■ What is being asked
Can you reproduce every one of the records below word for word, without changing anything?

■ Provided records
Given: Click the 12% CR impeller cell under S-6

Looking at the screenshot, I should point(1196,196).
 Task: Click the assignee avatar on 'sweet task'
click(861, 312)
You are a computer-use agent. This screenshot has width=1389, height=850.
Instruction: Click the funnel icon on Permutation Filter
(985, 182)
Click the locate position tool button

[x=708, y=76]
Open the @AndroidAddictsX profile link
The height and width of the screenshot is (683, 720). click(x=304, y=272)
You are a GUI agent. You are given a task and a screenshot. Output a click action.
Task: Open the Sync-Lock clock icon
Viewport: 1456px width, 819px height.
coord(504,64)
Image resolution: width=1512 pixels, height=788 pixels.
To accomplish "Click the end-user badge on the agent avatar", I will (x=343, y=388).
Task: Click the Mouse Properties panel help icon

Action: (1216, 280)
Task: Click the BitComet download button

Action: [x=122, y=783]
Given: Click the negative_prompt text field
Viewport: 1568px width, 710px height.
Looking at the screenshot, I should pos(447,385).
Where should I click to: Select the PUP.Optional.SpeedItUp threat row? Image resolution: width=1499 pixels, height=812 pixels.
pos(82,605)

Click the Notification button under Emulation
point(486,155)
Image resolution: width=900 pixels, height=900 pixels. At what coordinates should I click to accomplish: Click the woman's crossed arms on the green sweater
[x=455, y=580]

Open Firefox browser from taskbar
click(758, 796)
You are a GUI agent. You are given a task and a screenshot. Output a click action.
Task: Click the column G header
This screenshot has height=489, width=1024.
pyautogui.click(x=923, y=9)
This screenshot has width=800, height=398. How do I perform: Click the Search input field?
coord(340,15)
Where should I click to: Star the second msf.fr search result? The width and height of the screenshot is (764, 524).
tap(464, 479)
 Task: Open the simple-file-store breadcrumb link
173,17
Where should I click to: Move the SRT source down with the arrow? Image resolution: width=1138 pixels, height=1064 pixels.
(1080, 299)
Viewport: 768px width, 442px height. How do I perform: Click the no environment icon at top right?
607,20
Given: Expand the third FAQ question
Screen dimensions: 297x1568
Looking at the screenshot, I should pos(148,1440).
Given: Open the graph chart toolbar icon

■ Full output
Given: Click the 12% CR impeller cell under S-6

Looking at the screenshot, I should point(1196,196).
 Task: Click the assignee avatar on 'sweet task'
click(861, 312)
You are a computer-use agent. This screenshot has width=1389, height=850.
Instruction: Click the funnel icon on Permutation Filter
(985, 182)
Click the locate position tool button

[x=708, y=76]
Open the @AndroidAddictsX profile link
The height and width of the screenshot is (683, 720). click(x=304, y=272)
You are a GUI agent. You are given a task and a screenshot. Output a click action.
Task: Open the Sync-Lock clock icon
Viewport: 1456px width, 819px height.
coord(504,64)
Image resolution: width=1512 pixels, height=788 pixels.
To accomplish "Click the end-user badge on the agent avatar", I will (x=343, y=388).
Task: Click the Mouse Properties panel help icon

Action: (1216, 280)
Task: Click the BitComet download button

Action: [x=122, y=783]
Given: Click the negative_prompt text field
Viewport: 1568px width, 710px height.
Looking at the screenshot, I should pos(447,385).
Where should I click to: Select the PUP.Optional.SpeedItUp threat row? Image resolution: width=1499 pixels, height=812 pixels.
pos(82,605)

Click the Notification button under Emulation
point(486,155)
Image resolution: width=900 pixels, height=900 pixels. At what coordinates should I click to accomplish: Click the woman's crossed arms on the green sweater
[x=455, y=580]

Open Firefox browser from taskbar
click(758, 796)
You are a GUI agent. You are given a task and a screenshot. Output a click action.
Task: Click the column G header
This screenshot has height=489, width=1024.
pyautogui.click(x=923, y=9)
This screenshot has width=800, height=398. How do I perform: Click the Search input field?
coord(340,15)
Where should I click to: Star the second msf.fr search result? The width and height of the screenshot is (764, 524).
tap(464, 479)
 Task: Open the simple-file-store breadcrumb link
173,17
Where should I click to: Move the SRT source down with the arrow? Image resolution: width=1138 pixels, height=1064 pixels.
(1080, 299)
Viewport: 768px width, 442px height. How do I perform: Click the no environment icon at top right?
607,20
Given: Expand the third FAQ question
Screen dimensions: 297x1568
Looking at the screenshot, I should pos(148,1440).
Given: Open the graph chart toolbar icon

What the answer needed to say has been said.